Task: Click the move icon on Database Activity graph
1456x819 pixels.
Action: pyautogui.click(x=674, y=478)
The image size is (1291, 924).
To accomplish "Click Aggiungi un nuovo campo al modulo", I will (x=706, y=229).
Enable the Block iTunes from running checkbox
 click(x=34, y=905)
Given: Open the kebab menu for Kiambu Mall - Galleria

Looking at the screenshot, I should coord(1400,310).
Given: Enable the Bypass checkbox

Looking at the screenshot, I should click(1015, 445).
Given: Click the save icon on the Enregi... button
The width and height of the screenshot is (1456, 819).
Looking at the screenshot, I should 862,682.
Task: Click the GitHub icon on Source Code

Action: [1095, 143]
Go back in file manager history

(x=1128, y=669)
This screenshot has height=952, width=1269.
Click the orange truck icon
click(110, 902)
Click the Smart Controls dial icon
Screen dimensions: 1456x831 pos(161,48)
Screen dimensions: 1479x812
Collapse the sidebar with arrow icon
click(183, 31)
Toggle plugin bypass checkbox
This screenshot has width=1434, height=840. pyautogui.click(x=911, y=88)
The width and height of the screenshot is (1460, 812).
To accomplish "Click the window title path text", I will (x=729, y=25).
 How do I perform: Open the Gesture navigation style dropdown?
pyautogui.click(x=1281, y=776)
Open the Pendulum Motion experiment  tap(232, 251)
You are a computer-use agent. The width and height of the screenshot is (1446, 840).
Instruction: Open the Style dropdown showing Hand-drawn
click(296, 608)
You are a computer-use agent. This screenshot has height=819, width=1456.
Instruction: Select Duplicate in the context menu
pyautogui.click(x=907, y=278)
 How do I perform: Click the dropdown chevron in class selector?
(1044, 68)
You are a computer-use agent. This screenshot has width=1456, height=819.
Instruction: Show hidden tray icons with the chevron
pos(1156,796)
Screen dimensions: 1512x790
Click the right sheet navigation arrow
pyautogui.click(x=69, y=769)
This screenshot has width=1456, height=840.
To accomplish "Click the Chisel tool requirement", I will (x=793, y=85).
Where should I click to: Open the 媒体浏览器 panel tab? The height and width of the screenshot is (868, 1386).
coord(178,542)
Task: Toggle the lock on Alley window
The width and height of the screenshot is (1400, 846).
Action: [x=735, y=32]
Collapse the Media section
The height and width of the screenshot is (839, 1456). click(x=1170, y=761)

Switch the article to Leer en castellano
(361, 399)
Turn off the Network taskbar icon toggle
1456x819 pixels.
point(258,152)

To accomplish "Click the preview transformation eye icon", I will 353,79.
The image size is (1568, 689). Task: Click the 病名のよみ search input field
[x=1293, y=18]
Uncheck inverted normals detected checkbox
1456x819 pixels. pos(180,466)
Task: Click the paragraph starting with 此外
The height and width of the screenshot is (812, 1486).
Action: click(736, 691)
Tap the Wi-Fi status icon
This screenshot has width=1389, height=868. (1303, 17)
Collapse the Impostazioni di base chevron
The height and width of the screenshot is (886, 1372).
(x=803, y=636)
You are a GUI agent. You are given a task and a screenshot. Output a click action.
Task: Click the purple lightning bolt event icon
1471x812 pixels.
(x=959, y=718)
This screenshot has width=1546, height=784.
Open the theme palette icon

------------------------------------------------------------

- Task goal -
Take from the material above the lines running from the one with "has width=1456, height=819." through the one with "This screenshot has width=1456, height=840.", and repeat them exactly, with nothing else.

- Response area -
You are a computer-use agent. This screenshot has width=1456, height=819.
Instruction: Show hidden tray icons with the chevron
pos(1156,796)
Screen dimensions: 1512x790
Click the right sheet navigation arrow
pyautogui.click(x=69, y=769)
This screenshot has width=1456, height=840.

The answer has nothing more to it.